**STATED EXERCISE 1**
In the passage on the keyword managing unit, what format is the search query preferably in?
····················
In another embodiment of the present invention, the keyword managing unit may further comprise a search-engine module. The search-engine module is preferably configured to search the associative memory, using the keyword managing unit, according to a received search query or index. As described above, the associative memory documents querying information that is associated with different documents which are accessible via the communication network. An exemplary structure of the relationship between records that are stored in an associative memory such as the document search-pattern repository is depicted in FIGS. 3 and 4. As described above, the document search-pattern repository comprises information regarding the prevalence of keywords in search queries, preferably in association with demographic and other user-related information. The integrated search-engine module may be used for allowing a user to search the associative memory by inserting search queries. In order to allow the user to have the ability to input a search query, the user application comprises a search GUI. The search GUI displays a user input interface such as a string field or a scrolling list of words. The user input interface allows the user to interface with the search-engine module and to input and refine the search query. Preferably, the search query is in SQL format. The search-engine module searches for a full or a partial match between the search query and records of the repository, creating a result list based upon the match. In an embodiment of the present invention, the search query module allows a user to search the document search-pattern repository according to statistical criteria. For example, the user can search for the most popular keyword which is used by females and retrieves a certain document. In another example, the user check what are the most popular keywords entered by users in the age group of 15-25 and retrieves a predefined group of documents relating to aero-modeling. Preferably, the user can delimit a certain period of time in which the keywords where used. FIG. 5B depicts an exemplary designated pop-up window 507 with adjusted toggle boxes 509 which are configured to allow users to submit such search queries.

As described above, the information, which is accumulated in the associative memory which is connected to the keyword managing unit, reflects the behavior of a network user. As such, the keyword managing unit using the search-engine module can be used as an analytic tool for analyzing the behavior and search patterns of network users. Such an analytic tool can be used in academic and commercial studies. For examples, advertisers, Website administrators and promoters can utilize the database to identify which keywords are used to retrieve certain documents in order to improve their traffic, search-engine ranking, and Web presence. For instance, advertisers can use the keyword managing unit to improve their website hit rate by identifying which keywords are commonly used for retrieving their website and websites which are related to their service or product. Moreover, the keyword managing unit may be used to identify which demographic groups retrieve their website or websites which are related to their service or product. In addition, the keyword managing unit may be used to identify which segment of the population uses which words for searching their website or websites which are related to their service or product. Such information can be highly beneficial for improving marketing activities.

Psychological information can be gathered and analyzed according to the statistical information which is gathered, as aforementioned, in the database.
····················
**STATED EXERCISE 2**
Can you copy the entries below word for word, starting with the line that contains "Given: Expand the Token & API variables title" and going on through the line that contains "pyautogui.click(x=831, y=329)"?

**DATASET RECORDS**
····················
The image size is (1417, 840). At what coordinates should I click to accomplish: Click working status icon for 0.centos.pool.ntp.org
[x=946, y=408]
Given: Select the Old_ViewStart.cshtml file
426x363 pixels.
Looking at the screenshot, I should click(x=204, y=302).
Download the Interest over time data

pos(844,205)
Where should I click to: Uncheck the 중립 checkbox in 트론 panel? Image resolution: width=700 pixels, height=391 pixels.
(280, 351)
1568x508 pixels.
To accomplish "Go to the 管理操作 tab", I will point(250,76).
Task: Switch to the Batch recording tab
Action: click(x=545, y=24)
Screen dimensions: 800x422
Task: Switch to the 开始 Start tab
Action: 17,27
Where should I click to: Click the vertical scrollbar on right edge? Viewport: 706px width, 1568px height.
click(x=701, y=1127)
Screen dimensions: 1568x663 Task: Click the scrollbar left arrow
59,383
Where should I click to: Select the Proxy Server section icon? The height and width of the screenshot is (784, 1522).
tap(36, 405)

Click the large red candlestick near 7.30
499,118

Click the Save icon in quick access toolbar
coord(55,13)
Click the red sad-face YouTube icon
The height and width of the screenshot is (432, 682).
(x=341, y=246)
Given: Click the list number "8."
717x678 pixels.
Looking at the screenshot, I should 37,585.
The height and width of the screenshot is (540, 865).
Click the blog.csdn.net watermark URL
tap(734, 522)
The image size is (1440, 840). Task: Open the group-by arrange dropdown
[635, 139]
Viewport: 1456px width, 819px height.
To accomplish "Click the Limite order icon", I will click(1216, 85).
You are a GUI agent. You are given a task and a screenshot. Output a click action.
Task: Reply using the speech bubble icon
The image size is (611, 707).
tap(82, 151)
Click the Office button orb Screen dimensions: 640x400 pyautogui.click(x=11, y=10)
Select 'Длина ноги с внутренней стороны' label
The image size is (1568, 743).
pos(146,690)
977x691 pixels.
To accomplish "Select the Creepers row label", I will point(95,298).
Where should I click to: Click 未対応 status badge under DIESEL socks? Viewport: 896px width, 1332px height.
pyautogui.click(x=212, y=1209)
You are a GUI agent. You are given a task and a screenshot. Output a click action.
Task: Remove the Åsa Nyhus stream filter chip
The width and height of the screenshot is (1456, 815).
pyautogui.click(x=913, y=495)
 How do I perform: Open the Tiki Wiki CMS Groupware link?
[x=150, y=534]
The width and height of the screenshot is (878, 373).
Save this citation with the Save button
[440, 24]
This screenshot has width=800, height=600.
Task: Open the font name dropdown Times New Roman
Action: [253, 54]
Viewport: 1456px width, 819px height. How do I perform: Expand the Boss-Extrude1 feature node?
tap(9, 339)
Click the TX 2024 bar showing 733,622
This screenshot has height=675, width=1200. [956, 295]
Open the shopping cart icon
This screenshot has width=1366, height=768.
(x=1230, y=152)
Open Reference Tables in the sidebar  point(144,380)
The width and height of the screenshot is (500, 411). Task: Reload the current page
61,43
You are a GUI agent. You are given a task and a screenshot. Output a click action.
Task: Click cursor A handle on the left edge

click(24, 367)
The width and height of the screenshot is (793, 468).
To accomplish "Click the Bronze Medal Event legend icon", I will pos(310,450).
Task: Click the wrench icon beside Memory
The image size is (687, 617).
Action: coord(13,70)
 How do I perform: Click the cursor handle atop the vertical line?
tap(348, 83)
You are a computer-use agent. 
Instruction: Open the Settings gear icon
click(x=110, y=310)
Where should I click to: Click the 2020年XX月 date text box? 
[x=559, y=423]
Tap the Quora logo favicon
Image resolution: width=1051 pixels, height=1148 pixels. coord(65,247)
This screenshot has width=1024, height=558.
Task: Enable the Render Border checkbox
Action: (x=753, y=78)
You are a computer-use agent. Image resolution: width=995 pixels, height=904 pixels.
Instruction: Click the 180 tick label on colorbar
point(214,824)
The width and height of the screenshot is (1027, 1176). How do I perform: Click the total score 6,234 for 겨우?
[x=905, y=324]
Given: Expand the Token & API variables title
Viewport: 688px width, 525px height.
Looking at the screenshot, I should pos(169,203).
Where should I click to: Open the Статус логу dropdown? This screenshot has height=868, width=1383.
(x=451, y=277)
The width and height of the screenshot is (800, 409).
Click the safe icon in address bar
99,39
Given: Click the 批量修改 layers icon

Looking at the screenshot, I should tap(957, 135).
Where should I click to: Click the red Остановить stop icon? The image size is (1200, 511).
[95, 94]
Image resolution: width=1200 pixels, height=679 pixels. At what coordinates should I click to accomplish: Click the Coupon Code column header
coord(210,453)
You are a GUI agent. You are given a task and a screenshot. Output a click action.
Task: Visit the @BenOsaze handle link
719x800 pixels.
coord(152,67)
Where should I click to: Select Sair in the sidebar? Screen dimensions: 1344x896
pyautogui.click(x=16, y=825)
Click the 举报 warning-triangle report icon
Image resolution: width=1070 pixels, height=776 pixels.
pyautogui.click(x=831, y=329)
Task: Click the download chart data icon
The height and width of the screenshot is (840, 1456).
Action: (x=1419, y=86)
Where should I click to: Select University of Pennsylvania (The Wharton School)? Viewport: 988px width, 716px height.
····················
**EXERCISE RESULT 1**
SQL format.

**EXERCISE RESULT 2**
Given: Expand the Token & API variables title
Viewport: 688px width, 525px height.
Looking at the screenshot, I should pos(169,203).
Where should I click to: Open the Статус логу dropdown? This screenshot has height=868, width=1383.
(x=451, y=277)
The width and height of the screenshot is (800, 409).
Click the safe icon in address bar
99,39
Given: Click the 批量修改 layers icon

Looking at the screenshot, I should tap(957, 135).
Where should I click to: Click the red Остановить stop icon? The image size is (1200, 511).
[95, 94]
Image resolution: width=1200 pixels, height=679 pixels. At what coordinates should I click to accomplish: Click the Coupon Code column header
coord(210,453)
You are a GUI agent. You are given a task and a screenshot. Output a click action.
Task: Visit the @BenOsaze handle link
719x800 pixels.
coord(152,67)
Where should I click to: Select Sair in the sidebar? Screen dimensions: 1344x896
pyautogui.click(x=16, y=825)
Click the 举报 warning-triangle report icon
Image resolution: width=1070 pixels, height=776 pixels.
pyautogui.click(x=831, y=329)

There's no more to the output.